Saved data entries
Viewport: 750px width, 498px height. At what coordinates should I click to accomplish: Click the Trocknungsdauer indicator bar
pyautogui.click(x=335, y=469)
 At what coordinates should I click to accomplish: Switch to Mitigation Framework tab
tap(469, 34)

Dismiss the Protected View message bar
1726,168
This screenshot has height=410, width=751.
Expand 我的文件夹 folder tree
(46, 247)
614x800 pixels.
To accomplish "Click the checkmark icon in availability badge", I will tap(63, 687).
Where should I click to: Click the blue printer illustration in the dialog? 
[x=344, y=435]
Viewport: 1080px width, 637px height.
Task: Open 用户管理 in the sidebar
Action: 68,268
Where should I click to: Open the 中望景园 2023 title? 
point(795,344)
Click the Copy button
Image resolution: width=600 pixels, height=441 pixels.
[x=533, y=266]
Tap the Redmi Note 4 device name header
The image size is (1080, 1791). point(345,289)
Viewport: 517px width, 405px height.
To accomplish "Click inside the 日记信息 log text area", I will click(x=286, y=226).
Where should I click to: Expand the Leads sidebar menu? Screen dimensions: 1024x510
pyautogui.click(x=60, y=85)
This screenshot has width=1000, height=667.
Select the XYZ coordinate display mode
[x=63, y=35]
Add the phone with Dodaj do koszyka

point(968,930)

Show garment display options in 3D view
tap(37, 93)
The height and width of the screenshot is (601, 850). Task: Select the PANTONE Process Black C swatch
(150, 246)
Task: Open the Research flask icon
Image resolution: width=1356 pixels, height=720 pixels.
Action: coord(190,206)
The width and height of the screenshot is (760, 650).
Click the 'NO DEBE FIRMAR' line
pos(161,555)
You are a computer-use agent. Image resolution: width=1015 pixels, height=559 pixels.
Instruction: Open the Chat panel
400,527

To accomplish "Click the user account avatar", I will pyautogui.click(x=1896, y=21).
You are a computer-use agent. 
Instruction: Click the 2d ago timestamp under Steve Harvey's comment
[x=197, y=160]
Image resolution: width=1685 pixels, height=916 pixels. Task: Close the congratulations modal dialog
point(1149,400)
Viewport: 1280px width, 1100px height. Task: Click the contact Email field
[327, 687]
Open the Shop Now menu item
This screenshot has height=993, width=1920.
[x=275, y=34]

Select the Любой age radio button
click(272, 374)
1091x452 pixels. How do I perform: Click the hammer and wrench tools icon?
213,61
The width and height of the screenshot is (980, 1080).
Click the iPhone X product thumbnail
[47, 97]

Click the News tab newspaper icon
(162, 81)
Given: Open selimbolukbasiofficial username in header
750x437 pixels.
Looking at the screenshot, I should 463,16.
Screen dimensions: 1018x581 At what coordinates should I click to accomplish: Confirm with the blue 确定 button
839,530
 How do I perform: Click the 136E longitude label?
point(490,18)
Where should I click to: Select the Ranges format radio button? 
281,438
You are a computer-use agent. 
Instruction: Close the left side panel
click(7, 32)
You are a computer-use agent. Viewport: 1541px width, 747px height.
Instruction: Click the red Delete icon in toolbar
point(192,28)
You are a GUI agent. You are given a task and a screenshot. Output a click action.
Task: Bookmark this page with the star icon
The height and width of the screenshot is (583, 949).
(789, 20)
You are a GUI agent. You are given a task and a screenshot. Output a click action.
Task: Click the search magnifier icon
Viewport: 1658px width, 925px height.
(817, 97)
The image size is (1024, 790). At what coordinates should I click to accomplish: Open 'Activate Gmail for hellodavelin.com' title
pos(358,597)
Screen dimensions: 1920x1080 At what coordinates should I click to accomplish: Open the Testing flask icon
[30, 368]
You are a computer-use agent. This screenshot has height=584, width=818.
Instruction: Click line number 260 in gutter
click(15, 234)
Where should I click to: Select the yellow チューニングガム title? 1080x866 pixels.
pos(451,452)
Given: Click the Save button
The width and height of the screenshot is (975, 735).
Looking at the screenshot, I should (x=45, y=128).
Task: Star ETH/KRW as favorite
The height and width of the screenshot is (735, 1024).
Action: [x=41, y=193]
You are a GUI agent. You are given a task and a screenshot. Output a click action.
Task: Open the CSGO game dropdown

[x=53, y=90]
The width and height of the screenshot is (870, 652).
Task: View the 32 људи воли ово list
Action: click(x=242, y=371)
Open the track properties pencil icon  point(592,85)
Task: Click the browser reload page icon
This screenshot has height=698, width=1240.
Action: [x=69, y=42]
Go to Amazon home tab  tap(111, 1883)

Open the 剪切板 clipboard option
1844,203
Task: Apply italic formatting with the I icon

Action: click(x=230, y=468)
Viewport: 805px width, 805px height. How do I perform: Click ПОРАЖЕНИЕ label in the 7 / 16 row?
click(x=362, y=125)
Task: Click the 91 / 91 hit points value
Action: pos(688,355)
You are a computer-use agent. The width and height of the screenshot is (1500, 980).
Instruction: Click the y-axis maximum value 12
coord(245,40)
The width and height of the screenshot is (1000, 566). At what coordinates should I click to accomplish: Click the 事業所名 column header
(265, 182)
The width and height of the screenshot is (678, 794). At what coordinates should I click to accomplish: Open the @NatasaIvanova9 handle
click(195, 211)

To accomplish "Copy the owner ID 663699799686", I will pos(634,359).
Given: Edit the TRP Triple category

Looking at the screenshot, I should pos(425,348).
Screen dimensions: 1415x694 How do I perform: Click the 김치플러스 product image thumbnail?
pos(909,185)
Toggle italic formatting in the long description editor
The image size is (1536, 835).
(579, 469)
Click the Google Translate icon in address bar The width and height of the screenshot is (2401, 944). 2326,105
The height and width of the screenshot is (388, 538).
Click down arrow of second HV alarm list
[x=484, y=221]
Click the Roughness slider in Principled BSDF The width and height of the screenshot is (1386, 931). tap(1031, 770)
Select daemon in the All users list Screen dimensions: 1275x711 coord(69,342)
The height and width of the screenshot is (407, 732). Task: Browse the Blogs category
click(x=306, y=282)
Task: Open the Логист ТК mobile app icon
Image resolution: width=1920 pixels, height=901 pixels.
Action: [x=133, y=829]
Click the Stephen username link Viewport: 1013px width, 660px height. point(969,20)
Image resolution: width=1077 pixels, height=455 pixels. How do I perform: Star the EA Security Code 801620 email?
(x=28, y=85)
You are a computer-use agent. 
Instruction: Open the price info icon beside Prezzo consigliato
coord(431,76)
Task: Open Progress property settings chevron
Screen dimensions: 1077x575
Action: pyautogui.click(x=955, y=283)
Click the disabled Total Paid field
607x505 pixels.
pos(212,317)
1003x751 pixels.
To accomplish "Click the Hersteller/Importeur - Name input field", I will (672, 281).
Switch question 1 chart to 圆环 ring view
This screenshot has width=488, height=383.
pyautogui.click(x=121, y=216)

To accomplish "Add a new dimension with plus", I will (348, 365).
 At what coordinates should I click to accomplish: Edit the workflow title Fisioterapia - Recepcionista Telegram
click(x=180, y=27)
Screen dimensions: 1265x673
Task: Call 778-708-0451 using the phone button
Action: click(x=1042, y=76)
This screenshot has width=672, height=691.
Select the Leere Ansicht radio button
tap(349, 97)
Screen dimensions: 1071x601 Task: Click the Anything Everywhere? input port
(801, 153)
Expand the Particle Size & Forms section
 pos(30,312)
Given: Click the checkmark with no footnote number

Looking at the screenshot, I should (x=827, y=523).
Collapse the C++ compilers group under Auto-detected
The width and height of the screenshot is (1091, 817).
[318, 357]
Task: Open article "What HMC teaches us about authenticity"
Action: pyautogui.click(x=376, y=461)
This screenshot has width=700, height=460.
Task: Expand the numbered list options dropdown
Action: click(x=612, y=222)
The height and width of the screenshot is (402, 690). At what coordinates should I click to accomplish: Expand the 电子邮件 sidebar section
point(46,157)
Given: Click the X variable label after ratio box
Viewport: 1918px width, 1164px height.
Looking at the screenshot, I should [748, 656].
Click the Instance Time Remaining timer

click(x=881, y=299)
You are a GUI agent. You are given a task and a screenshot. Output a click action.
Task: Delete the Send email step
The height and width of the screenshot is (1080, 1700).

About this exercise: Each line above that contains "page" must be copied out.

Reply to the task:
Task: Bookmark this page with the star icon
Task: Click the browser reload page icon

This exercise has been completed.